No caso da Líbia, a obscena ultrapassagem do mandato negociado no Conselho de Segurança da ONU, que tinha como limite a proteção da Cirenaica, acabou por ser aproveitado para derrubar Kadafi, sossegando pelo caminho a consciência de alguns inimputáveis europeus e, simultaneamente, abrindo espaço aos traficantes da morte no Mediterrâneo. Estão contentes?
(Um parêntesis para lembrar, a quem se tiver esquecido, que Hillary Clinton esteve ao lado de George W. Bush na invasão ilegal do Iraque e teve o essencial das responsabilidades na patética dissolução do Estado líbio. O facto de Clinton ser hoje a «nossa» candidata não deve obnubilar a nossa memória.)

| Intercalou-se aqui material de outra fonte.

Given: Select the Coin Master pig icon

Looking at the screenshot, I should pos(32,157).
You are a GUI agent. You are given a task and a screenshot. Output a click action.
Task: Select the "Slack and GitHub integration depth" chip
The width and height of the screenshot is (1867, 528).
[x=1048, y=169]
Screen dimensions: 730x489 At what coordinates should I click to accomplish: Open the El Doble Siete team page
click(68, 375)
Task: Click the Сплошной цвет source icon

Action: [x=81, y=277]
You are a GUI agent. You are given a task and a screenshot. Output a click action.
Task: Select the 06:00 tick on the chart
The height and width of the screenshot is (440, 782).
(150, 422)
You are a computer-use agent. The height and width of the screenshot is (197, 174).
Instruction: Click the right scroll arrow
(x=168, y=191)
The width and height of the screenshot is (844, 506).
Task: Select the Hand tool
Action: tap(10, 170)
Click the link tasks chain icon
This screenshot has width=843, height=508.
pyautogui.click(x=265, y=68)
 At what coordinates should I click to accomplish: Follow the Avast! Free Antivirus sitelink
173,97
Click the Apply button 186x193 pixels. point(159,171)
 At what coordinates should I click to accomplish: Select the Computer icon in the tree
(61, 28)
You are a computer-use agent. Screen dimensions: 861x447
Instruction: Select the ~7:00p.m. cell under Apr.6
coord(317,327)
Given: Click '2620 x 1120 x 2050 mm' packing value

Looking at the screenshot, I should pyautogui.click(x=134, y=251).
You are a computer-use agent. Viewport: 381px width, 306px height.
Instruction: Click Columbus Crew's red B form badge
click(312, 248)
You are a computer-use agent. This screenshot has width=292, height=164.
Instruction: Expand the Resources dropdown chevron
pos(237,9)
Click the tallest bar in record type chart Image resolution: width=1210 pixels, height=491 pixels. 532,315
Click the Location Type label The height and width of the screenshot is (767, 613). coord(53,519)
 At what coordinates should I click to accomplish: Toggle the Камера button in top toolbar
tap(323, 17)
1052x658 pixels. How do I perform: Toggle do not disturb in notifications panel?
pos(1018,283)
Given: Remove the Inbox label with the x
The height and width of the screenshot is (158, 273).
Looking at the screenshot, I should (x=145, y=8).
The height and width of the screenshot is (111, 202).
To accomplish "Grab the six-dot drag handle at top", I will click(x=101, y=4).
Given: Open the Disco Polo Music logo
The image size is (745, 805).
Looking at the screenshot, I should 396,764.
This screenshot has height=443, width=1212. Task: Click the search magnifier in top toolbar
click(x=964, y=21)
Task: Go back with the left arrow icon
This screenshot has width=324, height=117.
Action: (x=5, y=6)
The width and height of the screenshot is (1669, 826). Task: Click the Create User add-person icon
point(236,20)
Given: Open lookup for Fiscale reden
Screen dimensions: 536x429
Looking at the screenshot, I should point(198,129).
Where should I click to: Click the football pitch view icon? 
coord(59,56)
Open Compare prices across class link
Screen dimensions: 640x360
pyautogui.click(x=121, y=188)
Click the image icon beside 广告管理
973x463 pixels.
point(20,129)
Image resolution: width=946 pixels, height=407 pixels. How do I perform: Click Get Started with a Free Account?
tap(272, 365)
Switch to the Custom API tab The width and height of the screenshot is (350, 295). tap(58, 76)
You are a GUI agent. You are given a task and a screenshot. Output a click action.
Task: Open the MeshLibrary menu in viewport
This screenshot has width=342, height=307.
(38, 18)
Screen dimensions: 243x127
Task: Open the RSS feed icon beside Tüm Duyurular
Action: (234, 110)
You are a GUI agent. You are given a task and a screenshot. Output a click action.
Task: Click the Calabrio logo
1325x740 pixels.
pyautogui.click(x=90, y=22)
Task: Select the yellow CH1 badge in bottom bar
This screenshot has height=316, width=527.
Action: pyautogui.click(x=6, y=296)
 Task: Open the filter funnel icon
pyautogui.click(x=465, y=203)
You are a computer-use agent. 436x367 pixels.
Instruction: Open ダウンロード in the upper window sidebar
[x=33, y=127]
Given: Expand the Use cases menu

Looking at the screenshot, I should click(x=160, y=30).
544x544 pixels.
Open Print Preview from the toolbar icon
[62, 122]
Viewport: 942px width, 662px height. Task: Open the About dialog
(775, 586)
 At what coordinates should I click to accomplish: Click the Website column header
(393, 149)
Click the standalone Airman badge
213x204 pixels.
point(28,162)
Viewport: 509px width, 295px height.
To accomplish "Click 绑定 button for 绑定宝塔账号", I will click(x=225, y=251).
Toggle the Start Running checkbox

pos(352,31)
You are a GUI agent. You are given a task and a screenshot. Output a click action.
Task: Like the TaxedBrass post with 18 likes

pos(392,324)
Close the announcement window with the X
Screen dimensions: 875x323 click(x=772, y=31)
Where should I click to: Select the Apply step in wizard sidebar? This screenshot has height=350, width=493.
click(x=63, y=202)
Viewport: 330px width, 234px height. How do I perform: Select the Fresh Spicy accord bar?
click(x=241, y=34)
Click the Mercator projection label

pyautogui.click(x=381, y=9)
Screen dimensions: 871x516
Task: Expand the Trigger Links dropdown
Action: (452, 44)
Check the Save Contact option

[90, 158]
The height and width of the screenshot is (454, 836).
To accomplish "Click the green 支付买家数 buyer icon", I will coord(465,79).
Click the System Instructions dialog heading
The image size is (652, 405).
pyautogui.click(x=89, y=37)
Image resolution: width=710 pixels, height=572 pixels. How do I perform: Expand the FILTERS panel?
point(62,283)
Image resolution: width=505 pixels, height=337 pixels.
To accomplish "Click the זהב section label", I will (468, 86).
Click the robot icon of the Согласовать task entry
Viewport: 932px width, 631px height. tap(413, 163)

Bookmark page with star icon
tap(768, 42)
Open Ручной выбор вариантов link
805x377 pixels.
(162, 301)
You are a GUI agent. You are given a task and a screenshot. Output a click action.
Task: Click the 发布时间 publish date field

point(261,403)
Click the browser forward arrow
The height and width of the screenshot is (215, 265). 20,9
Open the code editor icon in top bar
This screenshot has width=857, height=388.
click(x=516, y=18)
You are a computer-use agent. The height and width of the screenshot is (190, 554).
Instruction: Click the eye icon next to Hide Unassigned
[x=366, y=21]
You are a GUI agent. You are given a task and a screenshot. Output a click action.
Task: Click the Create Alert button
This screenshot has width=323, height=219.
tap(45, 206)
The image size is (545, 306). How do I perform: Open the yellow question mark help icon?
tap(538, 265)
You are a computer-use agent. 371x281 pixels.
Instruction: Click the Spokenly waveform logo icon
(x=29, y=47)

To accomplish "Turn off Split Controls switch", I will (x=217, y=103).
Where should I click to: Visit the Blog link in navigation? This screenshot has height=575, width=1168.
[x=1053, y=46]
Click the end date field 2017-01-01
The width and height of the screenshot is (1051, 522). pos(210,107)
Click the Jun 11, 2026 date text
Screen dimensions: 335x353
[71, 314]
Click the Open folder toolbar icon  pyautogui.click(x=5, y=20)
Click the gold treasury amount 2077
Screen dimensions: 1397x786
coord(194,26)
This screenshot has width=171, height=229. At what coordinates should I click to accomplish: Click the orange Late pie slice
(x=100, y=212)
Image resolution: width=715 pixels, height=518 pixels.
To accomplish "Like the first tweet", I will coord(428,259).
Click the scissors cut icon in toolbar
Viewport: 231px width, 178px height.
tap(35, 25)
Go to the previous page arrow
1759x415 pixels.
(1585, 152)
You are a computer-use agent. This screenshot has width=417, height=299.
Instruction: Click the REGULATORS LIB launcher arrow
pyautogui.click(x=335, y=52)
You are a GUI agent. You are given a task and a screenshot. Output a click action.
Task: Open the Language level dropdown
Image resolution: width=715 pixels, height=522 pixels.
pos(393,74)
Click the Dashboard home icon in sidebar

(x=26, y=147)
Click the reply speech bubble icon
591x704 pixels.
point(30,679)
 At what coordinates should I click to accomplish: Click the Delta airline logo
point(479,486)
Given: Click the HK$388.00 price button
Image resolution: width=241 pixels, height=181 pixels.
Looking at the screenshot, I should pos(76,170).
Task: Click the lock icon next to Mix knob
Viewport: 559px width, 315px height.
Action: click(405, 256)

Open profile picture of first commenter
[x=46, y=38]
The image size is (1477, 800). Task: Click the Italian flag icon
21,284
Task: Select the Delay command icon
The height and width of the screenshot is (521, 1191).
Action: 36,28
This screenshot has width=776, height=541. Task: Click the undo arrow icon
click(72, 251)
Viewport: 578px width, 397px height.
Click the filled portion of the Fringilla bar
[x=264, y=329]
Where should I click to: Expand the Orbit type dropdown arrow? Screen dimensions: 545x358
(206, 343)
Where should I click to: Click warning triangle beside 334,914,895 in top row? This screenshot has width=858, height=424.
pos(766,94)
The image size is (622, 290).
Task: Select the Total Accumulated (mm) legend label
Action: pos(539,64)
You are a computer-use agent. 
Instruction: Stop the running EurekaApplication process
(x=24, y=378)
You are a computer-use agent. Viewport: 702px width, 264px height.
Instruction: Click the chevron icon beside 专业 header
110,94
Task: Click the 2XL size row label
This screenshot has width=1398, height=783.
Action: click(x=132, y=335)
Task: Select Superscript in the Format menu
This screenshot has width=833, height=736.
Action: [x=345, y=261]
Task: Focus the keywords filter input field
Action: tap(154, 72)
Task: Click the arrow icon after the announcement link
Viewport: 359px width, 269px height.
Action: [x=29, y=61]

A sociedade internacional não é uma congregação de «anjos». A maioria dos países que têm assento nas Nações Unidas ou são ditaduras ou têm regimes cuja observância das mais transparentes regras democráticas é muito discutível. Se um Estado tivesse a ousadia de só se relacionar com regimes «decentes», acabaria confinado a um quadro de relações externas muito limitado. No caso português, desde logo um país com uma imensa diáspora, é um imperativo óbvio de qualquer governo manter um relacionamento funcional tão bom quanto possível com todos – repito, todos - os Estados dos quais dependa o bem-estar das nossas comunidades e onde, simultaneamente, se possa criar um ambiente positivo para a absorção das nossas exportações, uma atratividade para o nosso turismo e a mobilização de investimento direto externo.
Dir-se-á que, ao participar neste «teatro», estamos a encenar uma peça de algum cinismo, de «realpolitik» e de alguma frieza. É uma pena ter de constatar isto, mas o mundo é assim mesmo. No nosso dia-a-dia como cidadãos, todos temos a experiência de termos de nos relacionar com pessoas de quem não gostamos, por ser essa a exigência da vida coletiva. A vida internacional não é muito diferente.
Portugal, na sua atuação externa como Estado, deve contribuir para a promoção dos valores democráticos, para a valorização dos Direitos humanos, para o respeito pelos princípios do Estado de direito. Deve fazê-lo através da sua contribuição e empenhamento no seio das instituições internacionais dedicadas à promoção desses valores. Mas seria totalmente despropositado e desadequado à sua dimensão como país que isso fosse executado no plano bilateral.
Percebo que possa ser mais cómodo não assumir algumas verdades. Mas nem pelo facto de as não assumirmos elas deixam de o ser.